Checking the Nation's Pulse

With all the blathering about BitterGate, where ARE the American people on some of those key issues. This latest ABC/WaPo nugget shows us the current snapshot.
Nine in 10 Americans now give the economy a negative rating, with a majority saying it is in "poor" shape, the most to say so in more than 15 years. And the sense that things are bad has spread swiftly. The percentage who hold a negative view of the economy is up 33 points over the past year, and the percentage who rate the economy "poor" has increased 13 points in the past two months. That is the quickest 60-day decline since The Post and ABC started asking the question, in 1985.

Views of the Iraq war have dipped as well. Now, more than six in 10 say that the conflict is not integral to the success of U.S. anti-terrorism efforts. That is the most people to reject what is one of the Bush administration's central contentions and a core part of presumed GOP presidential nominee John McCain's stand on the issue.

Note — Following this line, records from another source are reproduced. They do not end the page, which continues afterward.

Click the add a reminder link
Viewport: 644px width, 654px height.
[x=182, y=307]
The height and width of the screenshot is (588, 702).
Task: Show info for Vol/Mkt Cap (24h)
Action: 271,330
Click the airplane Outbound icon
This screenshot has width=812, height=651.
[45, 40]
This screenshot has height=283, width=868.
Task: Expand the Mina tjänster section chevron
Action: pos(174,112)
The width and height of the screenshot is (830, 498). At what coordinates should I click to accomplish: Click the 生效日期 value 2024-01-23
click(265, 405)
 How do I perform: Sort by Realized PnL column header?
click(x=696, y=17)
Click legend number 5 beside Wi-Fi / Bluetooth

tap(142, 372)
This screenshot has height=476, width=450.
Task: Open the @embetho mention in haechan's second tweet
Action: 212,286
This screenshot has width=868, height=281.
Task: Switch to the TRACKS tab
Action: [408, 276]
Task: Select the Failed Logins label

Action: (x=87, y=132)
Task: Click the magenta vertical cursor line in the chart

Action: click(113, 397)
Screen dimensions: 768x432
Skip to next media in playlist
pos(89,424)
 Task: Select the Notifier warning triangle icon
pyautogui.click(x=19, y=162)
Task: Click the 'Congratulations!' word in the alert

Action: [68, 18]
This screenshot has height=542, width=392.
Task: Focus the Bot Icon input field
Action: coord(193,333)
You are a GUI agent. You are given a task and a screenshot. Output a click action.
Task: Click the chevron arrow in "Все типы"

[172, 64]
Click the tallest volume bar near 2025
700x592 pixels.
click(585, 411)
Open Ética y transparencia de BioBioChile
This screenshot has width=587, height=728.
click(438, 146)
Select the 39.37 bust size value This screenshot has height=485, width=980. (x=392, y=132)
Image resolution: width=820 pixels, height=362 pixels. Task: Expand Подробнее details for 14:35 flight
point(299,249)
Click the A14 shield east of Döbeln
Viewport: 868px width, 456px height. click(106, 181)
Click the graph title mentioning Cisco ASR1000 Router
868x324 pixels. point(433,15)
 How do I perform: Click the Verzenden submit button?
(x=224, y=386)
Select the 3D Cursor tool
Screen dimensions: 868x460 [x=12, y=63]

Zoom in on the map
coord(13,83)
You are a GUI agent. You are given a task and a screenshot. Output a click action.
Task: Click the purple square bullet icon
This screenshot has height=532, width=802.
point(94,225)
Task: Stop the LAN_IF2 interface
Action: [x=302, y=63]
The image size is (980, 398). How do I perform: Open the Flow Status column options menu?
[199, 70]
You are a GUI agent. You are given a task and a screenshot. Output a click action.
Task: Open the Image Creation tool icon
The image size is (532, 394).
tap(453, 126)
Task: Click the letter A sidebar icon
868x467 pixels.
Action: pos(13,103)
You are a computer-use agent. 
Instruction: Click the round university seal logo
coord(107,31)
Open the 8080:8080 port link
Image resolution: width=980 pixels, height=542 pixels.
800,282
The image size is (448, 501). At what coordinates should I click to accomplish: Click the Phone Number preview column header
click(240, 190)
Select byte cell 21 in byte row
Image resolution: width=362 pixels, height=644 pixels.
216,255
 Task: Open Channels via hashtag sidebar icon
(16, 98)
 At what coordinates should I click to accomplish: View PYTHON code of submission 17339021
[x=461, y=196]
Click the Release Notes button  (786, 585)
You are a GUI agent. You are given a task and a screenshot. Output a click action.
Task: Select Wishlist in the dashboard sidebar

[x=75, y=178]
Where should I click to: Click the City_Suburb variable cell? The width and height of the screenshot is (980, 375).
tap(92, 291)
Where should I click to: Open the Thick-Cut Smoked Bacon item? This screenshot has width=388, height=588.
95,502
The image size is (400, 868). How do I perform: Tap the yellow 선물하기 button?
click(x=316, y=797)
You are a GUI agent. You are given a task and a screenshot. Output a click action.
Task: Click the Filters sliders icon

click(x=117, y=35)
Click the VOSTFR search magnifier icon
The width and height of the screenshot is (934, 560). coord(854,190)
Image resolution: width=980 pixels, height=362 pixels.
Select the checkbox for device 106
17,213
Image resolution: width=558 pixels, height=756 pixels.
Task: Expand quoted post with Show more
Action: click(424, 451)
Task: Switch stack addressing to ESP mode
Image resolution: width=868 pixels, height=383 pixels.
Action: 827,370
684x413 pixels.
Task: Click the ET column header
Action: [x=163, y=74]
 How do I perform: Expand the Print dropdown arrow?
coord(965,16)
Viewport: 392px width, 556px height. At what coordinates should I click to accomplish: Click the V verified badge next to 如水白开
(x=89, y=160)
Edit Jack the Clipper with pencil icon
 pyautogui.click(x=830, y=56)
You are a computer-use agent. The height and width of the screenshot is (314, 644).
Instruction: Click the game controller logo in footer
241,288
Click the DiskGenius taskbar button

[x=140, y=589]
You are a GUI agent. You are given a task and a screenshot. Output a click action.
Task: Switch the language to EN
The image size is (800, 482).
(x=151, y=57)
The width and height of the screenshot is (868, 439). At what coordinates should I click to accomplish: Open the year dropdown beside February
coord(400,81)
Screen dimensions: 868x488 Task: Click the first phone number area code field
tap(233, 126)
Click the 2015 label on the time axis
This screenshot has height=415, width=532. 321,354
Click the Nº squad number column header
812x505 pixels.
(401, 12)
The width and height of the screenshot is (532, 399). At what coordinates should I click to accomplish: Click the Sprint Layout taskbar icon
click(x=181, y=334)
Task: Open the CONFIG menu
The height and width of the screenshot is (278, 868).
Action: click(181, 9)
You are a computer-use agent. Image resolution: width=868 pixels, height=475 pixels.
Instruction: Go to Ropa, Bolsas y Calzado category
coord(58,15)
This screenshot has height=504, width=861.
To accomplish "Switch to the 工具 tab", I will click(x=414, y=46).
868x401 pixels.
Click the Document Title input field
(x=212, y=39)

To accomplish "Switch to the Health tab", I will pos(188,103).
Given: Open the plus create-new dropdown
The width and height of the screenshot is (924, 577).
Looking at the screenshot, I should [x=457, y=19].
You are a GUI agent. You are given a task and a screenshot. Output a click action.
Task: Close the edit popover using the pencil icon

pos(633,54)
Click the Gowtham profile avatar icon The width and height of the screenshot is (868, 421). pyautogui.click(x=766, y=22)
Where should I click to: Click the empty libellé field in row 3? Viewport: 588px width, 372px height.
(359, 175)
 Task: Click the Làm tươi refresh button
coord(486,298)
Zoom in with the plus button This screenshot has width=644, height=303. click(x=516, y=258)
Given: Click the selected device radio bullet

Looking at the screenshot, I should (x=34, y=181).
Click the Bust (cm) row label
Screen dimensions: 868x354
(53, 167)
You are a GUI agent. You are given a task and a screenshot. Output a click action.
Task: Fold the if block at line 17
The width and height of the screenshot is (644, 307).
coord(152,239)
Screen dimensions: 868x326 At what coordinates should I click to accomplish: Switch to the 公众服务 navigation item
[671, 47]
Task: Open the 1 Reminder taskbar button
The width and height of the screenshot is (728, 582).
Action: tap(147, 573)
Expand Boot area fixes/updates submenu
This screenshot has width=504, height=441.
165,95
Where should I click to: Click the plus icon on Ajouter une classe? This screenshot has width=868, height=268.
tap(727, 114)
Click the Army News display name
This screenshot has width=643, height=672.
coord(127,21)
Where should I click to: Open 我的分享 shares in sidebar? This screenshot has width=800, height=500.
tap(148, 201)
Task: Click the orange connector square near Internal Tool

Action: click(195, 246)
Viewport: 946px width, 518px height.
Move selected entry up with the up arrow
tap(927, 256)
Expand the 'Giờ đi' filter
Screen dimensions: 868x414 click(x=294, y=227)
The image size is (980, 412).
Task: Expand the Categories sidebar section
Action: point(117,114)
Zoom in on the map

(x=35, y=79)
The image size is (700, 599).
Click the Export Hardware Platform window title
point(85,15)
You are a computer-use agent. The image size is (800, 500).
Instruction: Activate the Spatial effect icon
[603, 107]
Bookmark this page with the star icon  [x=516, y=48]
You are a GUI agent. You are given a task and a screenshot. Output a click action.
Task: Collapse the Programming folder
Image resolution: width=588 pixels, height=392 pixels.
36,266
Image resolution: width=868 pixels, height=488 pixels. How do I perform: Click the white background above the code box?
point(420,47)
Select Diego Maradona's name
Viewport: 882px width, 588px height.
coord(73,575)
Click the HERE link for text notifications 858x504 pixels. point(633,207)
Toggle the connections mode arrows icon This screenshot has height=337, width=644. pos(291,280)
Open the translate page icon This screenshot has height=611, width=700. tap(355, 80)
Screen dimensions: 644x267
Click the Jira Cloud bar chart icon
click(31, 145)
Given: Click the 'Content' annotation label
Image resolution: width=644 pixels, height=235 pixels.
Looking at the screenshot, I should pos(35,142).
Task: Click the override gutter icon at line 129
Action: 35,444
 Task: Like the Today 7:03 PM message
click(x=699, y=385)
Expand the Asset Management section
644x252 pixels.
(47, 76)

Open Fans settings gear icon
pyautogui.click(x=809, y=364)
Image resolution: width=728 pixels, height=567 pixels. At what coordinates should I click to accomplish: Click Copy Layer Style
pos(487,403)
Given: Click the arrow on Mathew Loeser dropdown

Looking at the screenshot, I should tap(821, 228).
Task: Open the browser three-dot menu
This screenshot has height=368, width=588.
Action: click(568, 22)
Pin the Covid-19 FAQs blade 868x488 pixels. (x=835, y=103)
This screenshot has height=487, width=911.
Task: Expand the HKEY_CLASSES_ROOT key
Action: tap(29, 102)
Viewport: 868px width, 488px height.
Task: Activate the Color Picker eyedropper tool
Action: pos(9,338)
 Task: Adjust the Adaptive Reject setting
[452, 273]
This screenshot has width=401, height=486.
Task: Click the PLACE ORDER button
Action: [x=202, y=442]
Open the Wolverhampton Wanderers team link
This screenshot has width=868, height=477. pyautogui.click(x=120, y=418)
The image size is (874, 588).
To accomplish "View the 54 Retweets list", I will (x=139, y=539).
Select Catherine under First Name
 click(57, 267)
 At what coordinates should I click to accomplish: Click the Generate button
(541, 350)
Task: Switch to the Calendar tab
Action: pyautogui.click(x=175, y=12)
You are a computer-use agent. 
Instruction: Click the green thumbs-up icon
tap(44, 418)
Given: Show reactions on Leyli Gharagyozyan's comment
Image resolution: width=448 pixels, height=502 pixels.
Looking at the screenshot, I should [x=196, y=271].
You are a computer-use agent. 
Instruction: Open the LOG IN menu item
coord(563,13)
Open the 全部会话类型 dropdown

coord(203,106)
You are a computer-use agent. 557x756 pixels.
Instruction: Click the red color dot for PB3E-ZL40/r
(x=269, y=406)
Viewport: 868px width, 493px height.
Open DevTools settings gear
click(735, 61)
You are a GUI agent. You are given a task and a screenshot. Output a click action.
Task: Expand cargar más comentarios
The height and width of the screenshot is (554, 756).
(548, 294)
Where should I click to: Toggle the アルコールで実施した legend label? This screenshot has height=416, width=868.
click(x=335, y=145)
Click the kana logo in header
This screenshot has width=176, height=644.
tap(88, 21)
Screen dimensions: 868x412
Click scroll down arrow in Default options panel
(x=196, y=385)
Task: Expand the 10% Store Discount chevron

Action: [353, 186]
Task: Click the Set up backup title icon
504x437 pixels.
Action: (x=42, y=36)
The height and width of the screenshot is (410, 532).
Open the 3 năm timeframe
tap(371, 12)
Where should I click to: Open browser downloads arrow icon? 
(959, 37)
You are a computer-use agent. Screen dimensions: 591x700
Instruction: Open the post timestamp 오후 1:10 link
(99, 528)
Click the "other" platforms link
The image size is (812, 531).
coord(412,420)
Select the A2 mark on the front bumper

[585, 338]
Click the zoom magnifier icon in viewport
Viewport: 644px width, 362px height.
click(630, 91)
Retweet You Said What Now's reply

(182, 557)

And for the first time since President Bush ordered additional troops to Iraq early last year, the number of Americans saying the United States is not making significant progress toward restoring civil order there has risen. Negative views of the war had eased steadily from late 2006 through early March of this year, but 57 percent in the new poll said efforts in Iraq have stalled, up six points.

Moreover, while Bush remains committed to keeping more than 100,000 U.S. troops in Iraq through the rest of his presidency, 56 percent of Americans say the United States should withdraw its military forces to avoid further casualties. This has been the majority view since January 2007.

On several measures, the poll finds Republicans inching away from support for the war. Among them, a sense that progress in Iraq has stalled has increased 13 points from early March, and the percentages who prefer withdrawing troops over risking more casualties (30 percent) and who think that the battle against terrorism can be a success without victory in Iraq (39 percent) are each at new highs.
Results like this don't generally bode well for the incumbent party. In the White House, that is GOP, but the Dems control congress. Now the Dems control is murky and restricted, and it would take a few more votes in the Senate to truly flex their muscles. But the Electorate is generally pretty savvy, and when they switch up the White House, they like to have Congress there to keep the Commander in check. It took them a bit longer to realize that during this current administration, and look where that has gotten us. Maybe they'll let congress continue us down the path of reformation, and add a cooperative President to make sure it gets down!

I'm off today, so if I stumble across anything else this AM, before venturing to my appointments, I'll be sure to share!